The result was No consensus, defaulting to keep. Between the NYT obit, and that she was once listed in the Guiness Book of Records[citation needed], there is enough notability to prevent me from merging into List of American supercentenarians as I have a couple others. If others feel a merge is better, that does not require AfD. Resolute 20:54, 18 December 2007 (UTC)
[edit] Ettie Mae Greene
Under-referenced stub on a very old person. She did have a 93-word obituary in the New York Times, which sounds like promising suggestion of more detailed coverage in local papers, but a google search throws up only 46 hits, with no substantial coverage in relaible sources. The article refers to "an interview in 1991", but no references are provided, and I speculate that this may be original research (some supercentenarian-trackers interview their subjects). Without substantive coverage in reliable sources, this fails WP:BIO, so I suggest merger to List of American supercentenarians. BrownHairedGirl (talk) • (contribs) 15:21, 9 December 2007 (UTC)

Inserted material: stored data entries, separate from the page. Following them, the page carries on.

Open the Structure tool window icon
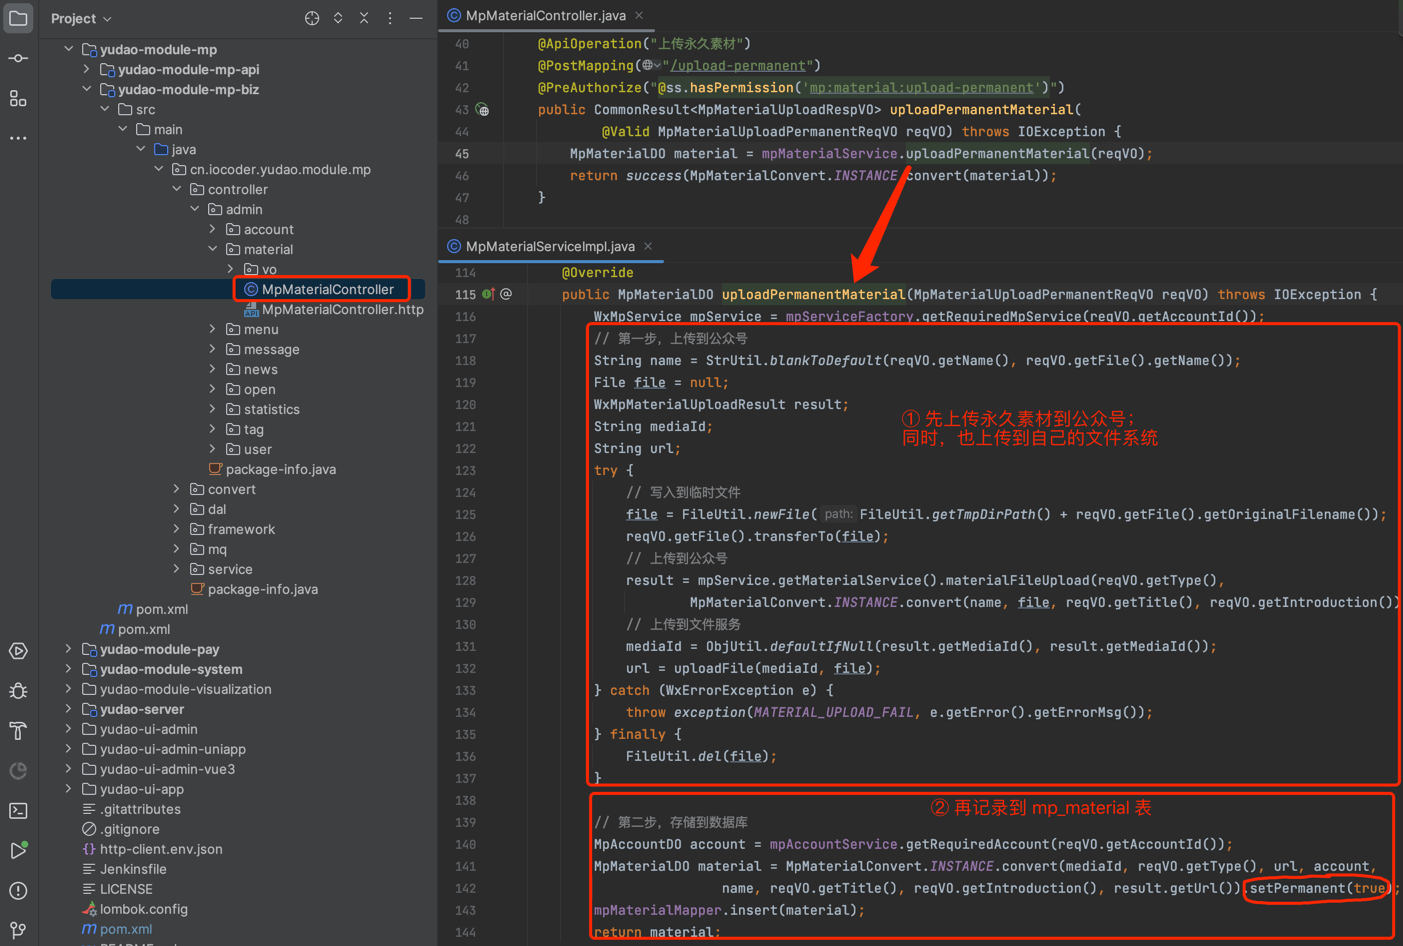Screen dimensions: 1403x946 (x=18, y=99)
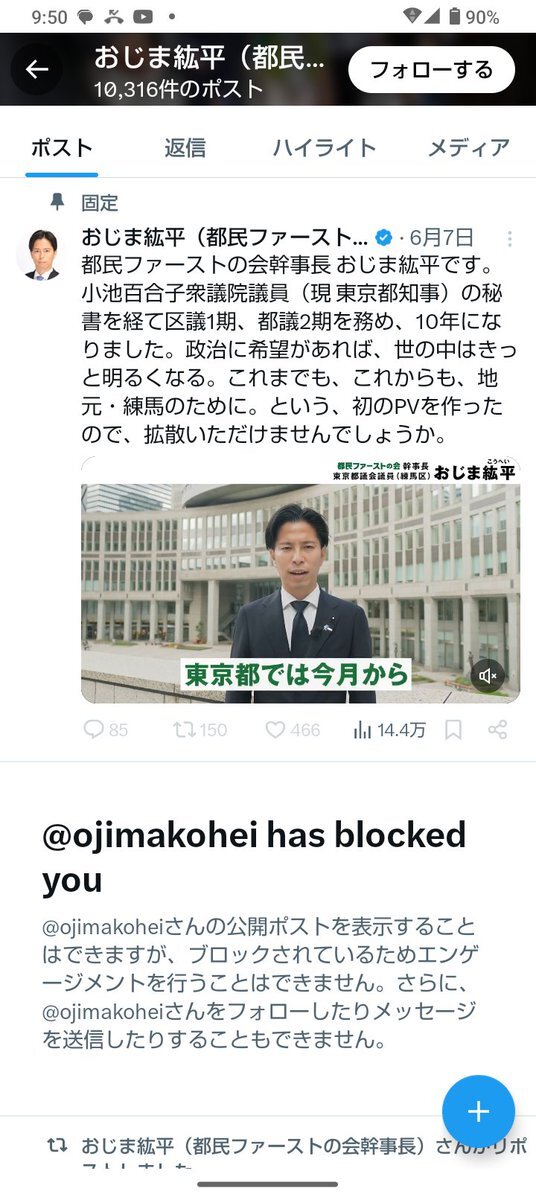The width and height of the screenshot is (536, 1200).
Task: Open the verified badge next to name
Action: click(383, 238)
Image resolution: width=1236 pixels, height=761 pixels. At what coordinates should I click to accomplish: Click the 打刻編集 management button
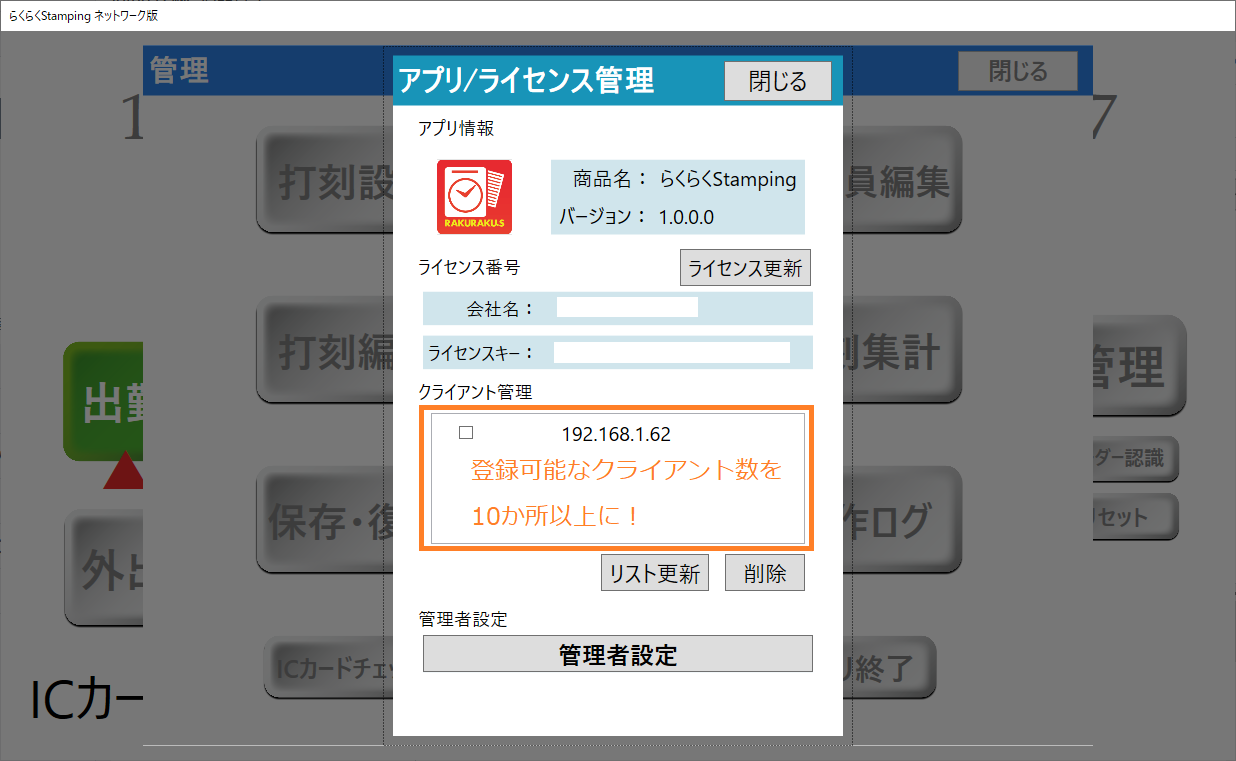pos(325,352)

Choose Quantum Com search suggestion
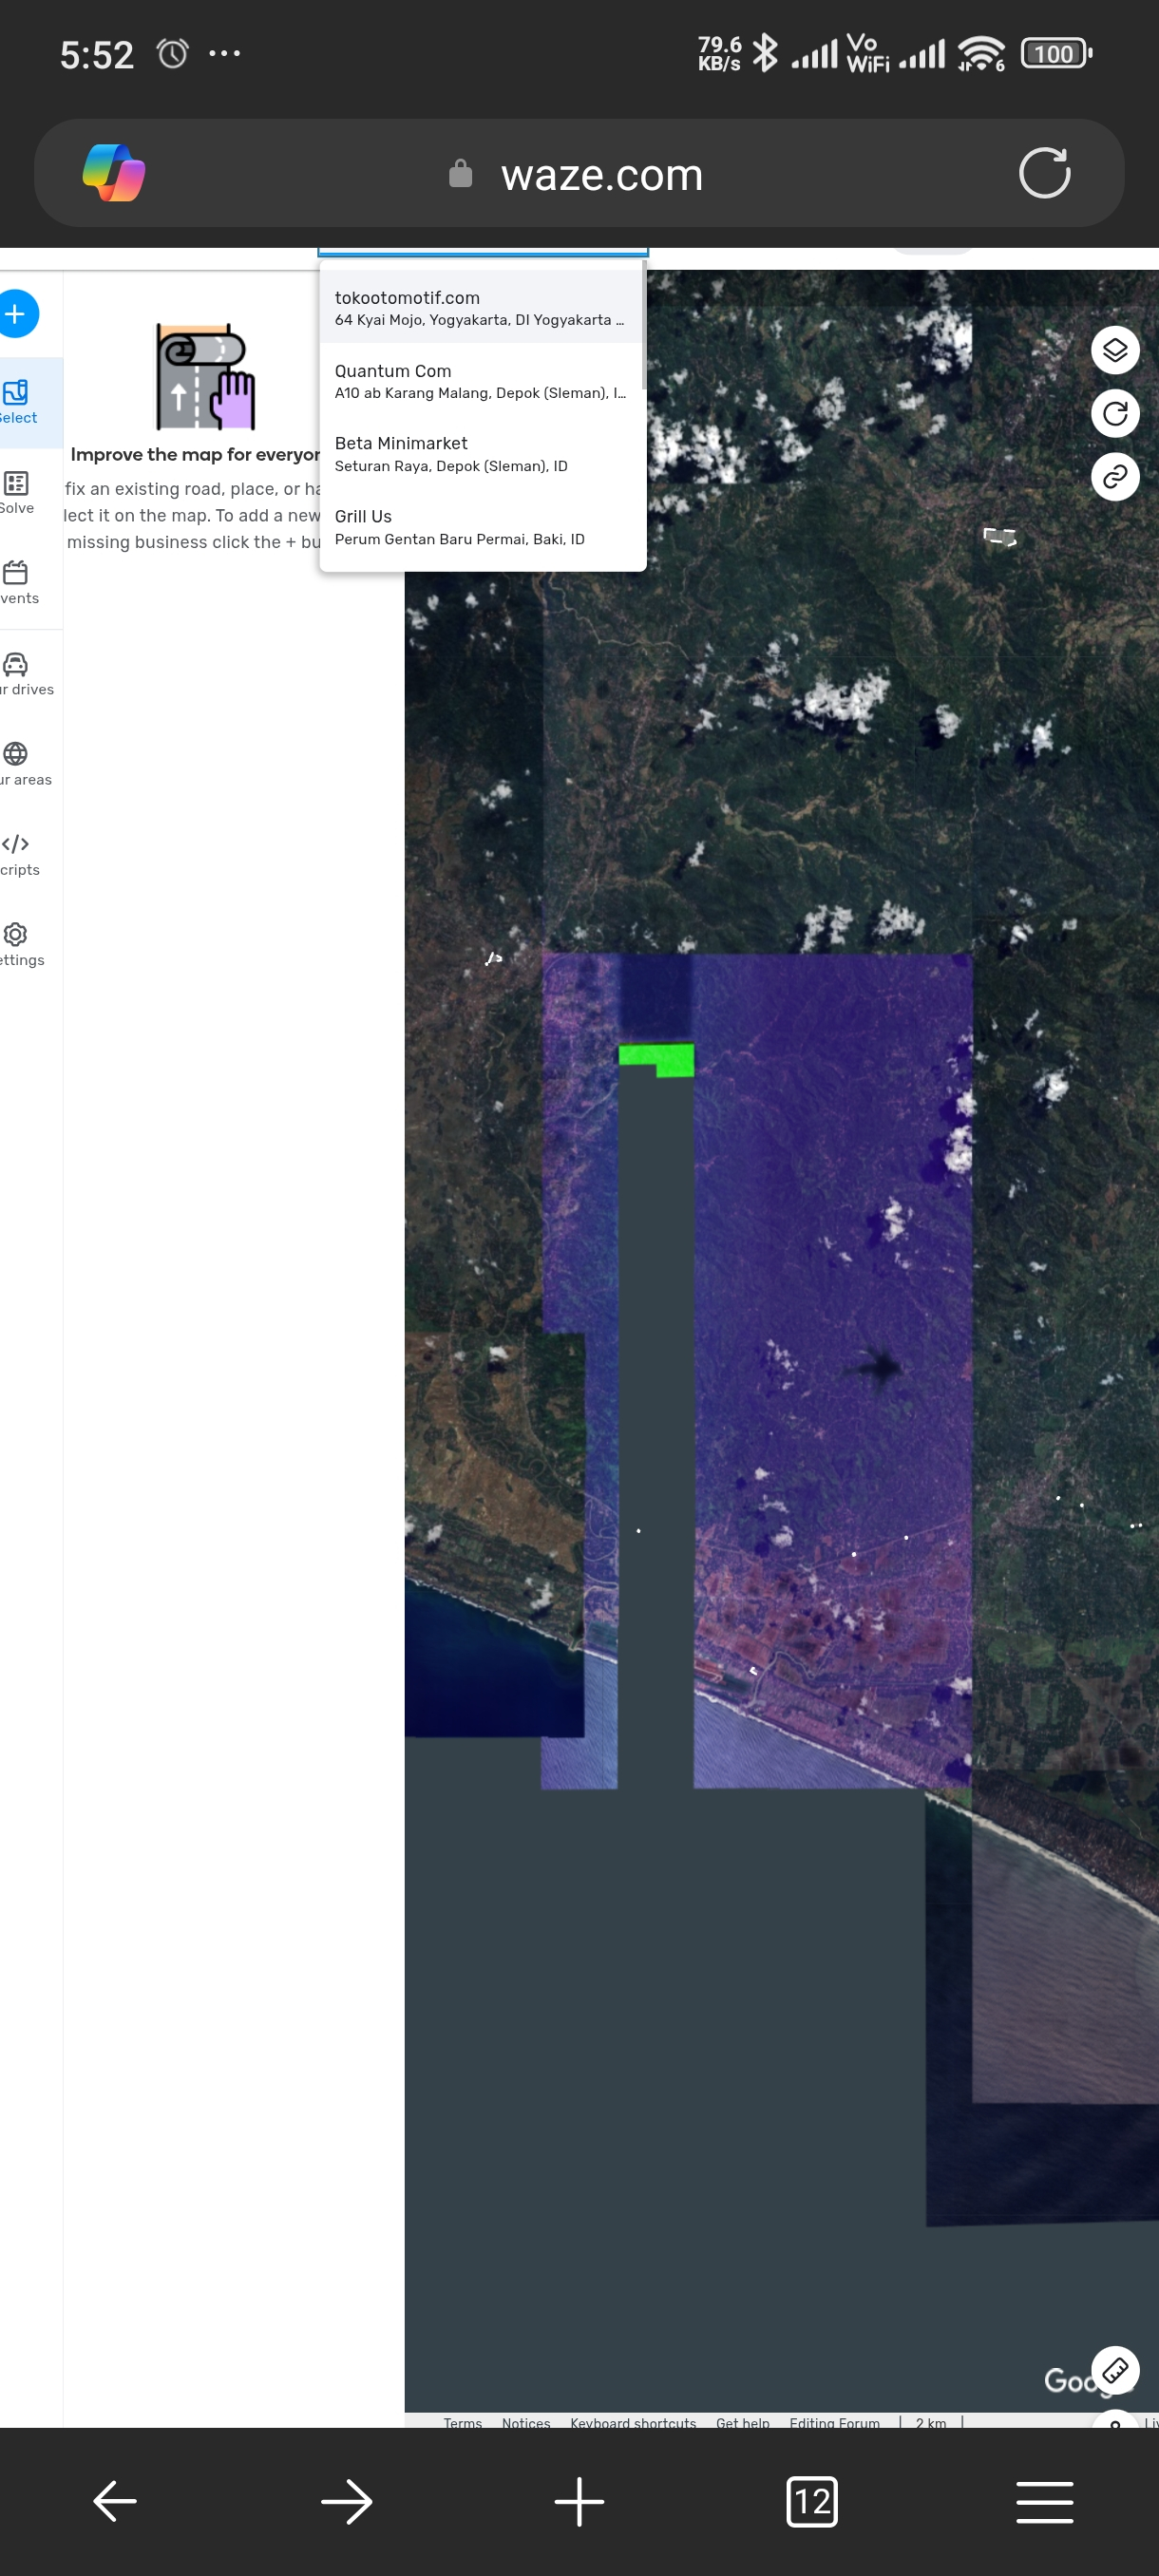[x=480, y=381]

- Delete No significant coverage. Epbr123 (talk) 16:29, 9 December 2007 (UTC)
- Delete or Merge No substantial independent, reliable sources to establish meeting WP:N or WP:BIO. Nothing here that couldn't be summarized in the many supercentenarian lists. Cheers, CP 16:53, 9 December 2007 (UTC)
- Delete and merge per nom. ---RepublicanJacobiteThe'FortyFive' 16:59, 9 December 2007 (UTC)
- Keep New York times obit, the interview in 1991 was referenced there. ''[[User:Kitia|Kitia]]'' (talk) 19:05, 9 December 2007 (UTC)
- Reply The 1991 interview was mentioned, but not referenced. There is no evidence that any contributor to the article even knows where the interview was published. The only actual citation is the 93-word NYT obituary. --BrownHairedGirl (talk) • (contribs) 19:26, 9 December 2007 (UTC)
- Keep Put simply, we have always without acception accepted a true obit in the NYT, even a short one, as evidence of notability, because of their very selective standards. better them than us--they're more professional and objective.DGG (talk) 04:51, 12 December 2007 (UTC)
- 93 words is hardly a "true obit"; it's a short death notice. --BrownHairedGirl (talk) • (contribs) 00:14, 13 December 2007 (UTC)
- Very strong keep. As per users "Kitia" and "DGG". Extremely sexy (talk) 14:30, 18 December 2007 (UTC)
- The above discussion is preserved as an archive of the debate. Please do not modify it. Subsequent comments should be made on the appropriate discussion page (such as the article's talk page or in a deletion review). No further edits should be made to this page.